Skip every picture. Print each line from the one containing "The image size" through the end of the records below, word for word.

:: Material provided

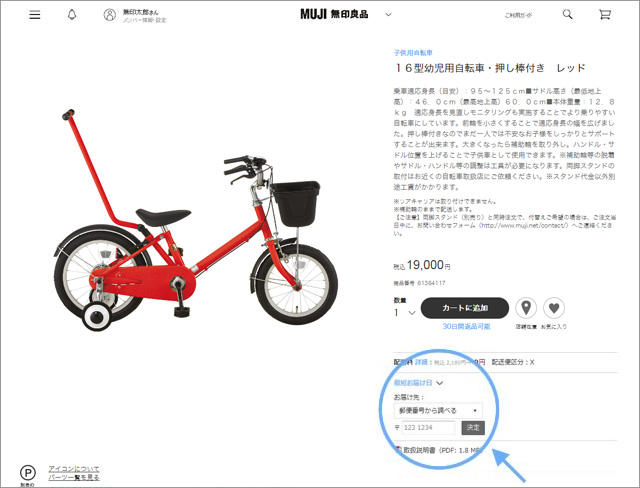Open 郵便番号から調べる delivery dropdown
This screenshot has height=488, width=640.
coord(438,410)
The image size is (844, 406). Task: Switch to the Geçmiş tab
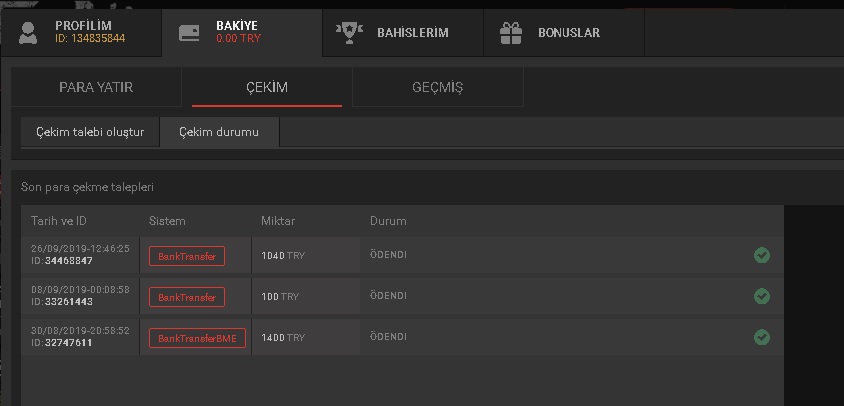pyautogui.click(x=438, y=87)
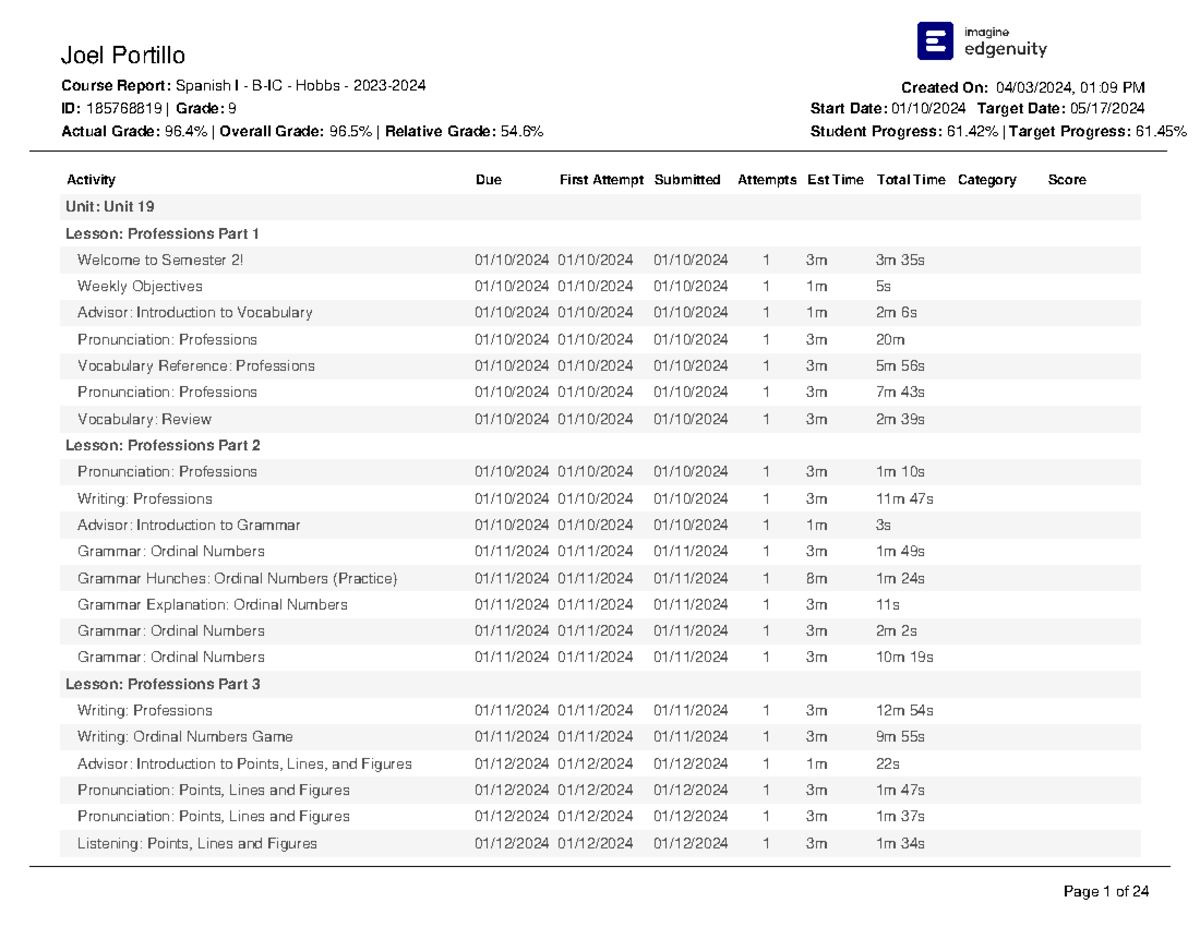The width and height of the screenshot is (1200, 927).
Task: Select the student name Joel Portillo
Action: [x=123, y=53]
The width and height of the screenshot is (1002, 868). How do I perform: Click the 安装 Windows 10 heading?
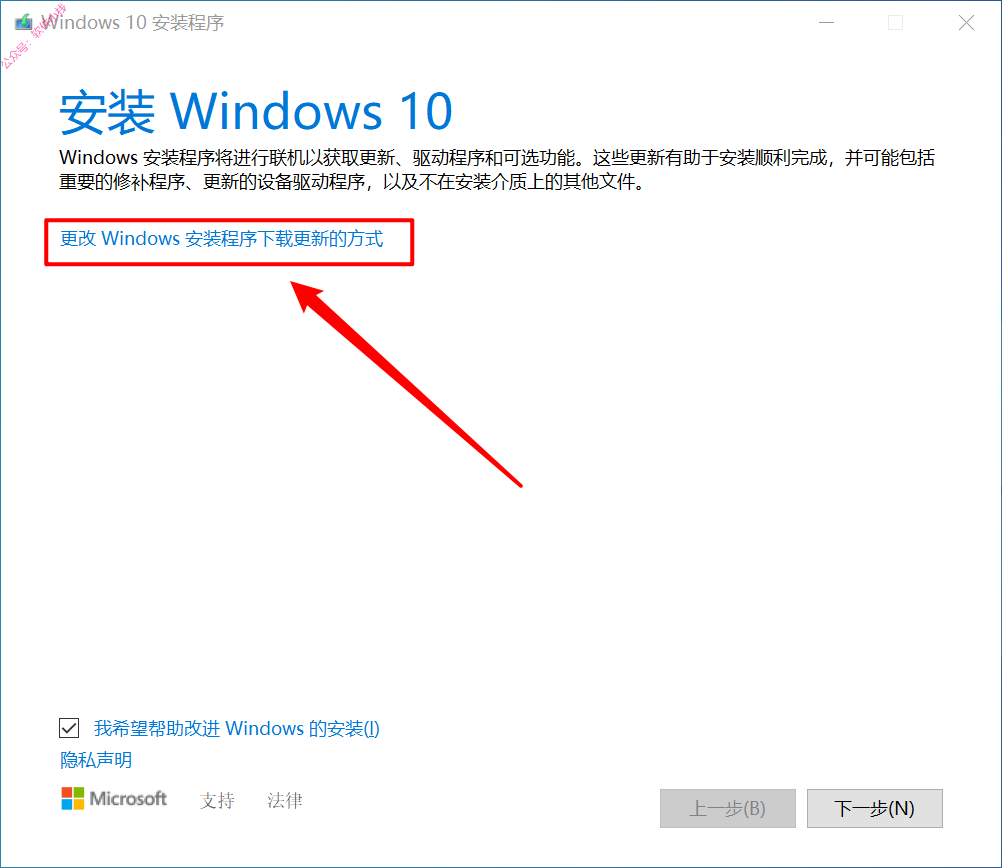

::::

= Result for this exercise =
The image size is (844, 406). Task: Switch to the Geçmiş tab
pyautogui.click(x=438, y=87)
The width and height of the screenshot is (1200, 927).
Task: Select the student name Joel Portillo
Action: [x=123, y=53]
The width and height of the screenshot is (1002, 868). How do I perform: Click the 安装 Windows 10 heading?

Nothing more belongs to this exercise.